As political payback goes Bridge-gate is rather weak sauce. David Boaz notes that it pails in comparison to the more open and direct abuses of Progressive hero FDR:
FDR knew the rule, “Never pick a fight with a man who buys ink by the barrel.” He wasn’t so squeamish when it came to retailers who defied his preferences. Sewell Avery, chairman of the big catalog company Montgomery Ward, opposed labor unions, Roosevelt’s New Deal, and Roosevelt’s re-election. In 1944 Avery refused FDR’s order to extend his company’s labor contracts to avoid a strike. Roosevelt ordered the War Department to seize the offices of Montgomery Ward. Attorney General Francis Biddle flew to Chicago to oversee the army’s physical removal of Avery from his office, as the photo shows.
FDR was in fact a godfather of sorts when it comes to the abuse of political power. Aside from being wasteful and ineffective, the massive spending and public works programs he established during the Great Depression were routinely used to reward political allies and punish opponents. He hardly invented the practice of political patronage, but he drastically increased its scale and impact.

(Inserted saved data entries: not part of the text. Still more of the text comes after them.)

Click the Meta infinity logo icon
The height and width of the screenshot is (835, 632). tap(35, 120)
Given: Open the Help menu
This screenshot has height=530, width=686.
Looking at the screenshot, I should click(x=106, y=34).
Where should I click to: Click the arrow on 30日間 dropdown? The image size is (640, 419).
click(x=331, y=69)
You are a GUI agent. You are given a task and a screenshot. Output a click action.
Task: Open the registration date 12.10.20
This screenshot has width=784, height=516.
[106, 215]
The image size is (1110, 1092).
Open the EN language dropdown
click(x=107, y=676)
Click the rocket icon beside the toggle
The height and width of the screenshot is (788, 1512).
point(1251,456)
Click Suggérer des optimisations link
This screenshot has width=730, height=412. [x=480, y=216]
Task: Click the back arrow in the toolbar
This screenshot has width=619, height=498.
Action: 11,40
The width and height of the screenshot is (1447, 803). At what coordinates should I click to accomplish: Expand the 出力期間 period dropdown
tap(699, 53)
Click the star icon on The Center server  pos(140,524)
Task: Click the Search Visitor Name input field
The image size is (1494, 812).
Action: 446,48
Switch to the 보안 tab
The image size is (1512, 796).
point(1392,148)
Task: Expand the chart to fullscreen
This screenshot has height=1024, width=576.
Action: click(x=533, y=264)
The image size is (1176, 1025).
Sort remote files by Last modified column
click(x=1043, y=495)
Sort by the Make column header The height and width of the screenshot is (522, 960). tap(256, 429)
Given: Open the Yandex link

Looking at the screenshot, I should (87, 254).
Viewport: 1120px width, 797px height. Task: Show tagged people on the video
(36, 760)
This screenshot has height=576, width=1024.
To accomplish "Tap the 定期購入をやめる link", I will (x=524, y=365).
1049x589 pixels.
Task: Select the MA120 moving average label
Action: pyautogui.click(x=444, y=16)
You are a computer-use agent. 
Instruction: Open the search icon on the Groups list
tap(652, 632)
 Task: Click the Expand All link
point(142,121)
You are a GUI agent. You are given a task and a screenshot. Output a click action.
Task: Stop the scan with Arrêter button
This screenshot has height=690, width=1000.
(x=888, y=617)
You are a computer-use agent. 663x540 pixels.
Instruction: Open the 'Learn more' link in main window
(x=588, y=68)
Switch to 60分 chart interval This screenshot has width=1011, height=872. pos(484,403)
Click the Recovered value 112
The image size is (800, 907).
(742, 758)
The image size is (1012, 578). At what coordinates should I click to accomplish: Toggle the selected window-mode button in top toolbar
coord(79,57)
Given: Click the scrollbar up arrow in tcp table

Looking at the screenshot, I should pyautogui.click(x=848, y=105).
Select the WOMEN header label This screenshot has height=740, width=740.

We’ve since witnessed numerous other examples of political abuse, from Richard Nixon to J. Edgar Hoover. Each case demonstrated in its own way the dangers of concentrating too much political power in a single person. Indeed, the only sure fire way to reduce the abuse of power is to reduce the amount of power itself. The less power any one individual or group is able to wield, the fewer cases of abuse we will witness. And the key to reducing political power is to reduce the size and scope of government itself.